The NFT platform aims to give anyone who wish to start buying and trading digital assets a simple and accessible way to do so without requiring them to have a thorough understanding of the Web3 sector. Users won’t need to have a digital wallet to buy an NFT from the vending machine.

Users must choose one of the shown envelopes before entering the code to acquire an NFT from the myNFT vending machine. After making their purchase, users can scan the QR code on the envelope to access an invitation to create a myNFT account, which includes an NFT wallet where they can store their NFT.

“The most convenient method to buy anything is through a vending machine, so we’re shattering the impression that buying an NFT is difficult with this campaign,” said Hugo Mcdonaugh, CEO of myNFT.

The first collection of contributed NFTs from myNFT, which includes names like Dr. Who Worlds Apart, Thunderbirds, and Delft Blue Night Watch, will be available for purchase by interested participants.

The actual NFT vending machine will be situated outside the Queen Elizabeth II Centre, Westminster, London, which is where the NFT.London conference will take place.

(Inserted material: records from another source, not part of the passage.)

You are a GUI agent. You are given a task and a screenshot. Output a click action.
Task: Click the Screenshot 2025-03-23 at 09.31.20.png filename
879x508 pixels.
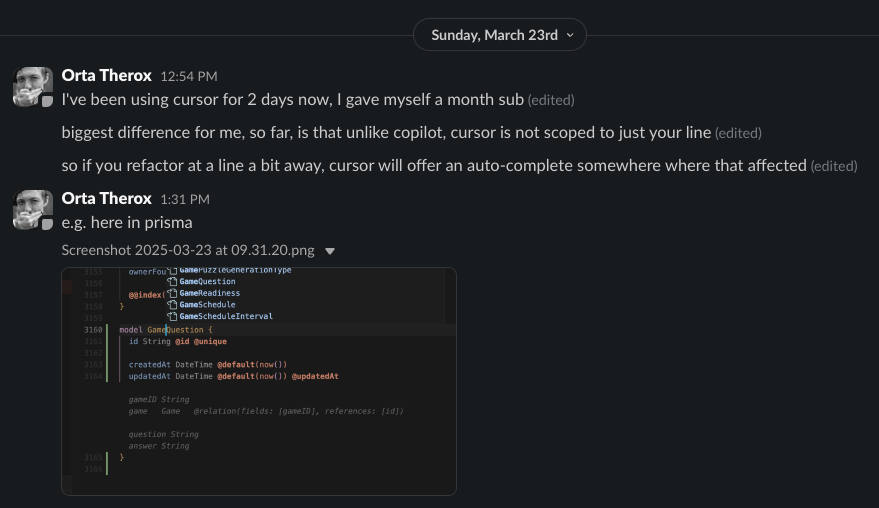click(x=189, y=251)
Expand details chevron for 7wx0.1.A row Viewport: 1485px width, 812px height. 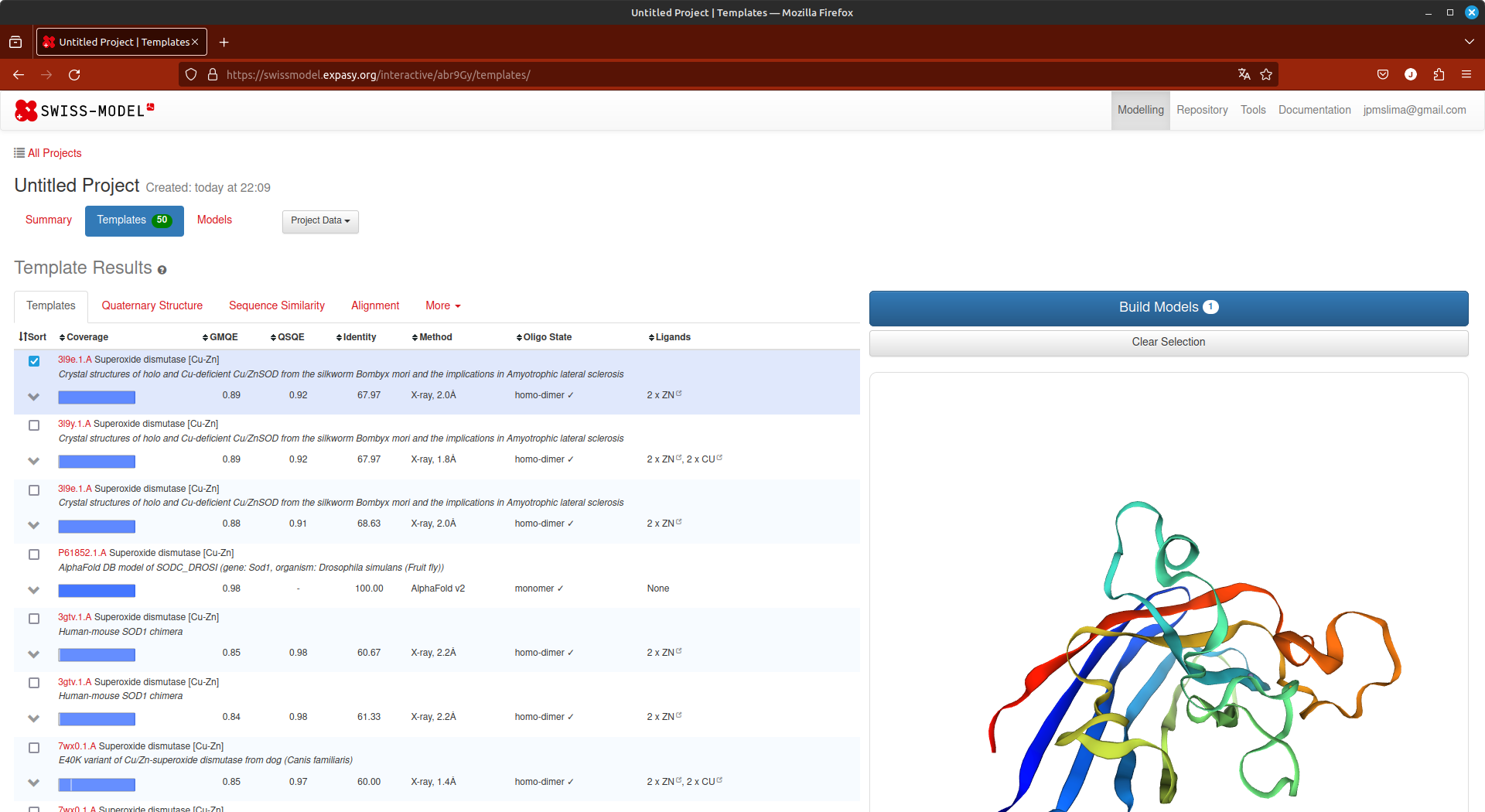click(33, 783)
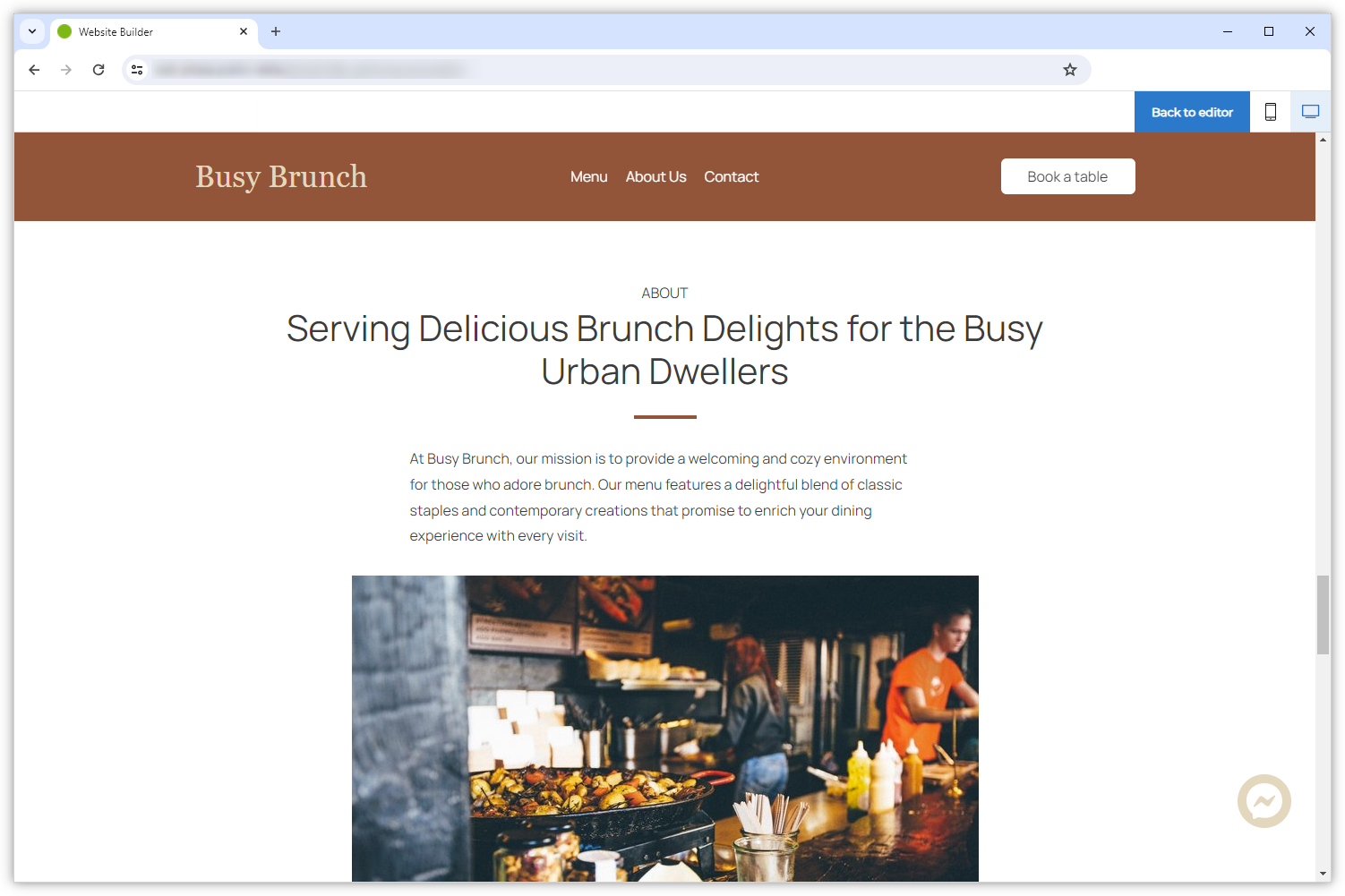Image resolution: width=1345 pixels, height=896 pixels.
Task: Click the Busy Brunch logo
Action: click(x=281, y=177)
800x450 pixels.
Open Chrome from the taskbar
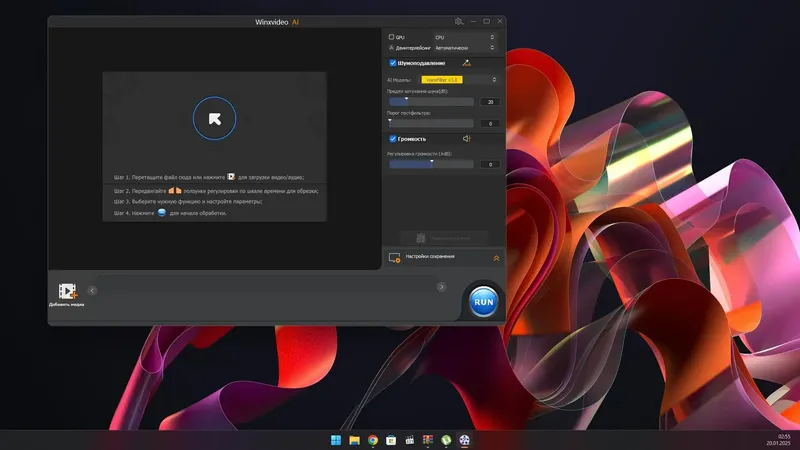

The revenue from the NFT vending machine will go to two charities: Roald Dahl’s Marvellous Children’s Charity, which provides specialized nurses to seriously ill children, and Giveth, a blockchain-based philanthropic community that supports public goods, services, and education in developing countries.

The Solana, California-based NFT marketplace Neon introduced a 24-hour NFT vending machine in the financial sector of New York City in February, according to Cointelegraph. This machine took credit and debit card payments. However, people complained that neither the NFT vending machine nor the NFT performed as promised after a week had passed after its introduction.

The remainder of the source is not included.